FIA WTCR Race of Belgium

Race information
- Number of times held: 5
- First held: 2005
- Last held: 2020
- Most wins (drivers): Gabriele Tarquini (2)
- Most wins (constructors): BMW (2) SEAT (2) Citroën (2)

Last race (2020)
- Race 1 Winner: Néstor Girolami; (ALL-INKL.COM Münnich Motorsport);
- Race 2 Winner: Yann Ehrlacher; (Cyan Racing Lynk & Co);

= FIA WTCR Race of Belgium =

The FIA WTCR Race of Belgium, previously known as the FIA WTCC Race of Belgium, is a round of the World Touring Car Cup, most recently held at the Circuit Zolder in Belgium. It has also been held at Circuit de Spa-Francorchamps.

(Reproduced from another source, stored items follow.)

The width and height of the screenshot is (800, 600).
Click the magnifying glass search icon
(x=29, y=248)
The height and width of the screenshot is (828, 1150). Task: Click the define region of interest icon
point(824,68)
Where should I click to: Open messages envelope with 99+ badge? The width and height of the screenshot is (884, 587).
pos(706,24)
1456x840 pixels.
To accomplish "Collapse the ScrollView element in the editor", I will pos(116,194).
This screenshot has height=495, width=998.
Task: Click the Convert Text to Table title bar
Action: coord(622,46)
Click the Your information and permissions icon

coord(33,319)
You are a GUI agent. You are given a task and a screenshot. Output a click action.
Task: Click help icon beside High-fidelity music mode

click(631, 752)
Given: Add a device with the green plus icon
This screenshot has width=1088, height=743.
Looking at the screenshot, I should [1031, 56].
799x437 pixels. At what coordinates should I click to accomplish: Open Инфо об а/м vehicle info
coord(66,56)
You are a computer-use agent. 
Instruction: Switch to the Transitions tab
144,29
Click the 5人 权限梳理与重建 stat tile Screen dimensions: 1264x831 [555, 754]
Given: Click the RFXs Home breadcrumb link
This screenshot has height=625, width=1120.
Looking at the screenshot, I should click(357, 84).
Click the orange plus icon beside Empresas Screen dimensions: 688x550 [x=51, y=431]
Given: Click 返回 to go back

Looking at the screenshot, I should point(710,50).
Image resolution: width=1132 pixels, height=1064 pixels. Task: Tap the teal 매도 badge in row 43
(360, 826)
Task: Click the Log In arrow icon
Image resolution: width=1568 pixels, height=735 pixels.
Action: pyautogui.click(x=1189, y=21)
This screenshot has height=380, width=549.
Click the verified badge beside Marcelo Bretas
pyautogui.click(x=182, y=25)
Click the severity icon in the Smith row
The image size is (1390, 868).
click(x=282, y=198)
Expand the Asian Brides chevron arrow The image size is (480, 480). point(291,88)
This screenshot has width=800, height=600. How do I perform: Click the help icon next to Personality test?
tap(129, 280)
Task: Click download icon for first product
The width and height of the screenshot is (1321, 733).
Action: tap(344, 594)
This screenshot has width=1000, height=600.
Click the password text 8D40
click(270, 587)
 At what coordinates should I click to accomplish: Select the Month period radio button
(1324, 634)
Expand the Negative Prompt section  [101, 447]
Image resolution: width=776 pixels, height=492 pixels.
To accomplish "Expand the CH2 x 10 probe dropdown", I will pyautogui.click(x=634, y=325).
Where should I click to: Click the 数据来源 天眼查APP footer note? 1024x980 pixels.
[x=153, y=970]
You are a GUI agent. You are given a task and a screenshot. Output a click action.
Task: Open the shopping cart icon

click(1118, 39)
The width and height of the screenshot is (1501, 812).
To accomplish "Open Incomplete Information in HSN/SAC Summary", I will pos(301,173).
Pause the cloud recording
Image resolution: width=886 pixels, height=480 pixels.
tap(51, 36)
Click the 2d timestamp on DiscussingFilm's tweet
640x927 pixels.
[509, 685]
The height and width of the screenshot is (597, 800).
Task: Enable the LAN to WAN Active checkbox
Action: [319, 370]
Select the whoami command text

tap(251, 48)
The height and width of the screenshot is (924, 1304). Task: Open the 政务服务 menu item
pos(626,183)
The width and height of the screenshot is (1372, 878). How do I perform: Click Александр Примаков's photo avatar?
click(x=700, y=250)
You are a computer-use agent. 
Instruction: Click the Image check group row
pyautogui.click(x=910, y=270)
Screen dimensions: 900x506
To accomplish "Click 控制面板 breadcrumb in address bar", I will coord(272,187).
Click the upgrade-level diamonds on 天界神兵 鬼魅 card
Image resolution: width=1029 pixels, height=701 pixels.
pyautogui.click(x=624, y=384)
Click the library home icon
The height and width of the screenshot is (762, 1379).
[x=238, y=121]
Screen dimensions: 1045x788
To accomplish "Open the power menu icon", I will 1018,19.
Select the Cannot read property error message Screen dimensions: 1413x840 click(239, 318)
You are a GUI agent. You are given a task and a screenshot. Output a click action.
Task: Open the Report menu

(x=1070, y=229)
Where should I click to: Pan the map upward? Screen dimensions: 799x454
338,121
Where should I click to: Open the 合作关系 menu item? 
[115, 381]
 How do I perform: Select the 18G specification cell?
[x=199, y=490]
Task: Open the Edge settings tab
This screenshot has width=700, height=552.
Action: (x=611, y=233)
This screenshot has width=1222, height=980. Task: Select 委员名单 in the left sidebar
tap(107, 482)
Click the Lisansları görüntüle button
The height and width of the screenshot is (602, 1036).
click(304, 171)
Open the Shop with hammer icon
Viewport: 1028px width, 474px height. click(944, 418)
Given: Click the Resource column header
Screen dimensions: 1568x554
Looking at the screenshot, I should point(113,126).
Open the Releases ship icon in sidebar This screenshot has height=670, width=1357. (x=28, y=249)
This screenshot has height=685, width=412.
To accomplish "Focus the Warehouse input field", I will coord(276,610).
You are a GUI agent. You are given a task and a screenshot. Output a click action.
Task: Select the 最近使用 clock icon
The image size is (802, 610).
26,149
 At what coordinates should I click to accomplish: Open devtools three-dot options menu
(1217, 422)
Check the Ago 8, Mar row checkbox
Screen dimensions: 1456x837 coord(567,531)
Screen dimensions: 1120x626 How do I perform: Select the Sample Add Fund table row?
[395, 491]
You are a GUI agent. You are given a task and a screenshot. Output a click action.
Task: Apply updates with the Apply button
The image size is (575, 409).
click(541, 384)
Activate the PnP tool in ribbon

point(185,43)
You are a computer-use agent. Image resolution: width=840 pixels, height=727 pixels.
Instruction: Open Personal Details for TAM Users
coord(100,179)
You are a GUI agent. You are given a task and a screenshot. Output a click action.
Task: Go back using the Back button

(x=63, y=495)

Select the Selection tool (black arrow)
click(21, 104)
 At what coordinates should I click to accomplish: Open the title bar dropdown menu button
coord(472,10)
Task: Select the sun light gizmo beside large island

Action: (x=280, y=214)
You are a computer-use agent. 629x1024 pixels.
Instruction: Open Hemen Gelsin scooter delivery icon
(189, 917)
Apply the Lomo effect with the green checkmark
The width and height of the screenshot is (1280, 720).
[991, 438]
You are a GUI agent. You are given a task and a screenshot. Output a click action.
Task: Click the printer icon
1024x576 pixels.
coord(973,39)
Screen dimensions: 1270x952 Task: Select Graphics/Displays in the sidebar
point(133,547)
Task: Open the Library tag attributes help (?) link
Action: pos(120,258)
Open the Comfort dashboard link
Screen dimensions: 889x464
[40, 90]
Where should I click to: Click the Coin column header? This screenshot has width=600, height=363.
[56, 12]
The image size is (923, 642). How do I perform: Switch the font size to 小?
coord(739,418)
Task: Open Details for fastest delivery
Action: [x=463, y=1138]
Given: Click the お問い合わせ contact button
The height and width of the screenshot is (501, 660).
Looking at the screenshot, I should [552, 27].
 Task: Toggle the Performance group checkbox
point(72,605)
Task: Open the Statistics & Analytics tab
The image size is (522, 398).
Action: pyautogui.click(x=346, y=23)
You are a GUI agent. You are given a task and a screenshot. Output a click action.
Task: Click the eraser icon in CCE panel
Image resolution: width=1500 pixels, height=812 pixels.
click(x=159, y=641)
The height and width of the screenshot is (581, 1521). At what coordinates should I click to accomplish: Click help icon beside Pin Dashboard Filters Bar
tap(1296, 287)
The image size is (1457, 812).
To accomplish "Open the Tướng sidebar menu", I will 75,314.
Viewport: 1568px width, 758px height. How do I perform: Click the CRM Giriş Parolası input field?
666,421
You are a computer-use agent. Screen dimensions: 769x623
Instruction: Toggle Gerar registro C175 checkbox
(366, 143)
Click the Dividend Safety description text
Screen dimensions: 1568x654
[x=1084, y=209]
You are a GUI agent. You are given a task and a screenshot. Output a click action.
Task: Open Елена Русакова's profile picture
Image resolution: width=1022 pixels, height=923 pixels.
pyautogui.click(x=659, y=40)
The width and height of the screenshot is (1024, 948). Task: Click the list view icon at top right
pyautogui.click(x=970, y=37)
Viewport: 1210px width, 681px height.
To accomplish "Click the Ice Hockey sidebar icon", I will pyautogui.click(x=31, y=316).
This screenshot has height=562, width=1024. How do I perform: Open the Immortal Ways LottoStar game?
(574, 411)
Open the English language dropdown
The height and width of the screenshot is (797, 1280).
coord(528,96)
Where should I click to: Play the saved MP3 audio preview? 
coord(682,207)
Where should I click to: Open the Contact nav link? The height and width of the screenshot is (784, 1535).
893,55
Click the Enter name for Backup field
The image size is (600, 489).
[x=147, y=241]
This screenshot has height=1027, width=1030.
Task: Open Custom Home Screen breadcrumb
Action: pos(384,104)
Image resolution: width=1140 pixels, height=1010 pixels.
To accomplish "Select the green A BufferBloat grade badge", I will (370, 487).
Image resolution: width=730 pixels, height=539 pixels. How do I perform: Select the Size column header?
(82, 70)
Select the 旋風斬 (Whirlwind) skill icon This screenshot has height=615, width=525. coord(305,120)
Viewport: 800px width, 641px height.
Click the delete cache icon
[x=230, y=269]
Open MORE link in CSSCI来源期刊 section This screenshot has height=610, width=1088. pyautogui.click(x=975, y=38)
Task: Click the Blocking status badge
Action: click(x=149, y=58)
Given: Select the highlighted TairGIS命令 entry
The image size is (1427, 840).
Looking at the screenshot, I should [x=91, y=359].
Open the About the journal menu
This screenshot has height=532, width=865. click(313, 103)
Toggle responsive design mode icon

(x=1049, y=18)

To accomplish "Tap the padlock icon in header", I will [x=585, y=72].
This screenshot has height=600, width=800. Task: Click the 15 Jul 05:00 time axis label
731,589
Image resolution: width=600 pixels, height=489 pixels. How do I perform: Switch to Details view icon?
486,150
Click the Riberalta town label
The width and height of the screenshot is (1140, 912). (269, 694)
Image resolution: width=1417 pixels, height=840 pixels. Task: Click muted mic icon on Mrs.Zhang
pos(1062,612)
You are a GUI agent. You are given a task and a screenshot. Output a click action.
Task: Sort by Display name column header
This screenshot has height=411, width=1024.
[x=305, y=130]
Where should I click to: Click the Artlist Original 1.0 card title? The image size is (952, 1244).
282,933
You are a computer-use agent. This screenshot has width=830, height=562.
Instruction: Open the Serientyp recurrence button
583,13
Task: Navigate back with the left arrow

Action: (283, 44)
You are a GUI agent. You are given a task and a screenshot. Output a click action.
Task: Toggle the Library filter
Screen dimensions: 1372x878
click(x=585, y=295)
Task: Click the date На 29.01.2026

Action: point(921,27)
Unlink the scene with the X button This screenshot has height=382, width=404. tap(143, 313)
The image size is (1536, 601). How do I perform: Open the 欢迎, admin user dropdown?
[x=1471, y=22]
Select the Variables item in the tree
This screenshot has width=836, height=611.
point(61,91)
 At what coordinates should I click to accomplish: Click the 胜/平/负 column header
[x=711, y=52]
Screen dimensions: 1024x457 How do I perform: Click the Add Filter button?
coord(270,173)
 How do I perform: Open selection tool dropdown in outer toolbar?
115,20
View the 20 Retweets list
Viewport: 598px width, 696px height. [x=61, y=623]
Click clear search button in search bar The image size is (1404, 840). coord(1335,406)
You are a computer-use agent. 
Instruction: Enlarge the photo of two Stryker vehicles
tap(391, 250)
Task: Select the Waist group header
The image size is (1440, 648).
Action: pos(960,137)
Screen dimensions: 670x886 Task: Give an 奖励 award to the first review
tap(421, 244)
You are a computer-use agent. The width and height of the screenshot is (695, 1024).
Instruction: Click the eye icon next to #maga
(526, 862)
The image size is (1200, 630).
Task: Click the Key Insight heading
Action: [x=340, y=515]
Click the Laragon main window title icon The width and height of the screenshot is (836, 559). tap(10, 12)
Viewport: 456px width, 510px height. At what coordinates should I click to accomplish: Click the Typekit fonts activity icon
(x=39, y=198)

The race was run in the first season of the revived World Touring Car Championship in 2005, at the Circuit de Spa-Francorchamps. Having been left off the calendar for four seasons, the Race of Belgium returned in 2010, this time being held at Zolder. Having also run in 2011, Belgium was left off the 2012 calendar. The race is scheduled to return for the 2014 season, returning to the Spa–Francorchamps circuit with a provisional date of 22 June. Belgium was dropped from the calendar once again when the 2015 schedule was revealed.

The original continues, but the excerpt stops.